Freeness for operator valued random variables

Question

There is a definition of free-ness of random variables classically. For operator valued random variables, is there any analogue of free-ness, depending on the base space?

Answer 1

The analogue is known as freeness with amalgamation.

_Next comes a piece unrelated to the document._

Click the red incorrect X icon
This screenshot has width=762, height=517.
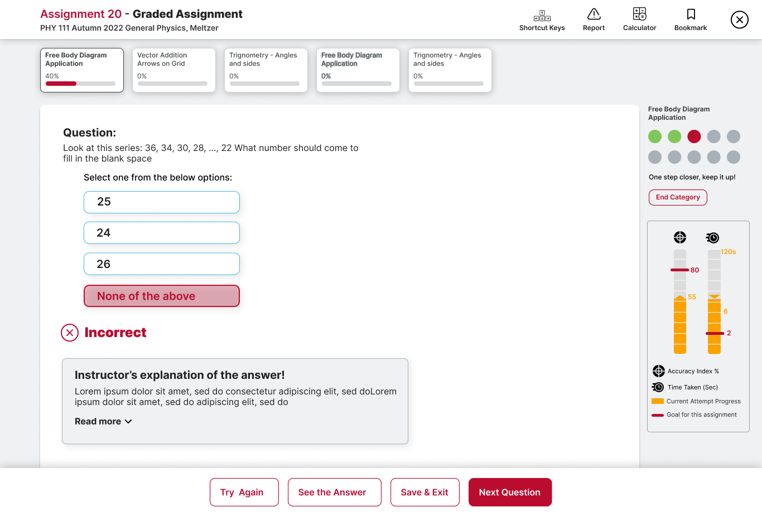click(70, 333)
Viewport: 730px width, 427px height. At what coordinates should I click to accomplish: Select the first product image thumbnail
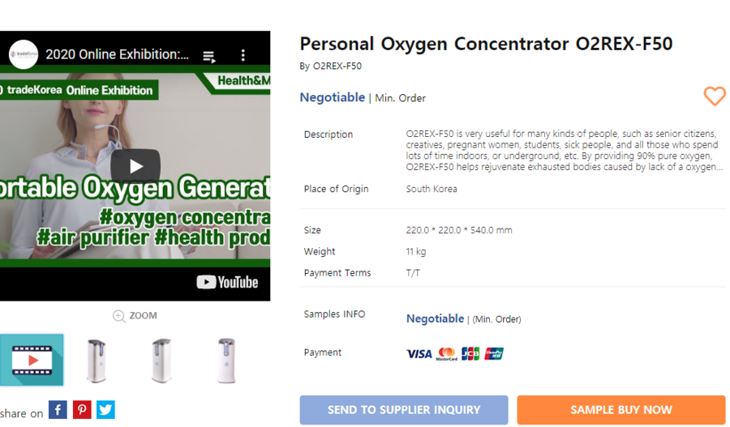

The definition is made in the same way: given an expectation $E: M \rightarrow A$, we say that ($*$-)subalgebras $M_1, ..., M_n$ are ($*$-)free with amalgamation over $A$ if $E(X_{i_1}...X_{i_m}) = 0$ whenever $E(X_{i_j}) = 0$, $X_{i_j} \in M_{i_j}$, and $i_j \neq i_{j+1}$ for all $j$. We say that a family $\{X_1, ... X_n\}$ of $A$-valued random variables are free with amalgamation over $A$ if the $*$-algebras they generate with $A$ are free with amalgamation over $A$. Freeness for classical random variables is then just freeness with amalgamation over $\mathbb{C}$.

You can check out Free Random Variables by Voiculescu, Dykema, and Nica for more, but there are other good references depending on what you're looking for. Speicher has a book called Combinatorial Theory of the Free Product with Amalgamation and Operator-Valued Free Probability Theory that covers the combinatorics in a lot of detail.